The tragic theme connecting the Claremont murder victims
Each of the Claremont serial killer's victims became separated from their friends moments before they were abducted or lured away from the leafy Perth suburb's entertainment strip.
Had secretary Sarah Spiers, 18, waited about 45 minutes, she could have left Club Bayview with her friends following Australia Day festivities in January 1996.
She went to leave about 1.30am then called for a taxi from a phone box at 2.06am but vanished by the time it arrived minutes later.
Her friends left the club about 2.15am.
Had childcare worker Jane Rimmer, 23, listened to her friends when they urged her to join them in a taxi as they left the Continental Hotel around midnight on June 8, 1996, rather than insisting she wanted to stay out alone, she would likely have been safe.
Instead, she was captured on CCTV about five minutes later, then never seen alive again.
Solicitor Ciara Glennon, 27, had "ummed and ahhed" about going out with colleagues to the same venue less than half an hour before it closed on March 14, 1997.
Had she decided to go home instead, she may still be here.
It was a cruel twist of fate for each woman, but the chance discoveries of Ms Rimmer and Ms Glennon's bodies in bushland meant their families could at least lay them to rest.
Ms Rimmer was found in Wellard when a rogue rooster ran in front of a car, prompting a family to stop so the children could chase after it and the mother could pick death lillies.
She then discovered the decomposing naked body.
"I felt on the back of my leg it was a stick, but it was a foot," Tammy Van Raalte-Evans has testified.
Ms Glennon was found in Eglington by a man searching for cannabis plants.
Ms Spiers' body has never been found.
The Claremont serial killings haunted Perth for more than two decades until ex-Telstra technician Bradley Robert Edwards, 51, was charged in December 2016.
Perth's so-called "trial of the century" over the first 17 days has heard from witnesses including Edwards' two ex-wives, his love rival and three women he admits attacking.
In harrowing testimony, the social worker who Edwards assailed from behind at Hollywood Hospital in 1990 said she struggled until he suddenly stopped.
"One minute I was, I felt, fighting for my life and the next minute he's just saying 'I'm sorry, I'm sorry, I'm sorry'."
Security guard Rick Marshall said he found Edwards with his head in his hands, muttering "I don't know what came over me".
The 18-year-old woman who Edwards recently admitted attacking as she slept in her Huntingdale home in 1988 was initially unsure if the man straddling her back was her boyfriend.
Edwards hesitated when she told him she loved him, then when she reached behind and realised it was not her partner, she dug her nail into his face.
The 17-year-old girl who he also recently admitted abducting from a park, dragging through Karrakatta Cemetery, then twice raping in 1995 was too frightened to fight or scream.
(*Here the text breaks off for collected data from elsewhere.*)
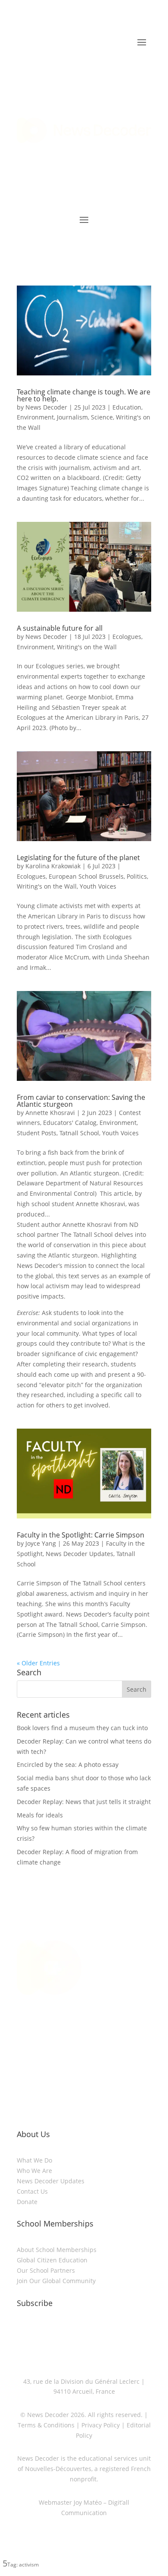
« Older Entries (38, 1663)
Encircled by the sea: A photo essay (67, 1764)
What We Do (34, 2160)
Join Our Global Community (56, 2281)
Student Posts (36, 1133)
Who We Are (34, 2170)
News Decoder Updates (79, 1554)
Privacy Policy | (102, 2425)
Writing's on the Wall (87, 647)
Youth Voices (98, 886)
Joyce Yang (40, 1543)
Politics (137, 876)
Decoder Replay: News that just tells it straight (84, 1802)
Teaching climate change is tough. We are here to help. (83, 395)
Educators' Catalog (69, 1122)
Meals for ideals (40, 1815)
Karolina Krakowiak (53, 866)
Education (126, 407)
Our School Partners (46, 2270)
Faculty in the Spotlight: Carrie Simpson (80, 1535)
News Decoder (46, 407)
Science (102, 417)
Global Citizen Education (52, 2260)
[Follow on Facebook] (93, 2051)
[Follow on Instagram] (75, 2051)
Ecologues (126, 636)
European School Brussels (86, 876)
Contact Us (32, 2191)
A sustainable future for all (60, 628)
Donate (27, 2202)
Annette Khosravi (50, 1113)
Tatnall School (79, 1133)
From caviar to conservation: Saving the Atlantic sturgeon (81, 1101)
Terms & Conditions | (49, 2425)
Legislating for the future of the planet (78, 857)
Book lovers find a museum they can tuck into (82, 1728)
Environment (35, 417)
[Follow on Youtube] (110, 2051)
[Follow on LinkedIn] (58, 2051)
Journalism (72, 417)
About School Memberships (56, 2250)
"I kept my eyes shut - I thought it would be better if he thought I couldn't see him," she said in a statement.
"I thought at the end of it all that he was going to kill me."
The trial has had frustrating moments when witnesses began dropping bombshells but were cut off, with defence counsel swiftly objecting to anything not in statements.
Edwards' second wife blurted out she was "sick and tired of the lies", "I feared for my life" and "I was terrified while writing this" when questioned about notes she compiled detailing his ATM transactions.
One statement showed two withdrawals from Claremont in December 1996, despite Edwards claiming he had no association with the area.
The man who had an affair with Edwards' first wife while living with them was stopped from elaborating when he described the moment the secret lovers were caught hugging and kissing.
The love rival started to pack, telling the woman: "I don't fancy sleeping here another night knowing what he's got in his room."
Trilby Smith was cut off when she testified she and Annabelle Bushell hitched a lift from a man in a white station wagon with a Telstra logo in late 1996, but her friend suddenly pulled her from the vehicle saying "that man was..."
The court has also heard from people who saw the murder victims on the nights they vanished and witnesses who reported being woken by "blood curdling" screams.
Edwards has showed little emotion during the trial, which is before a judge alone and will resume on January 6.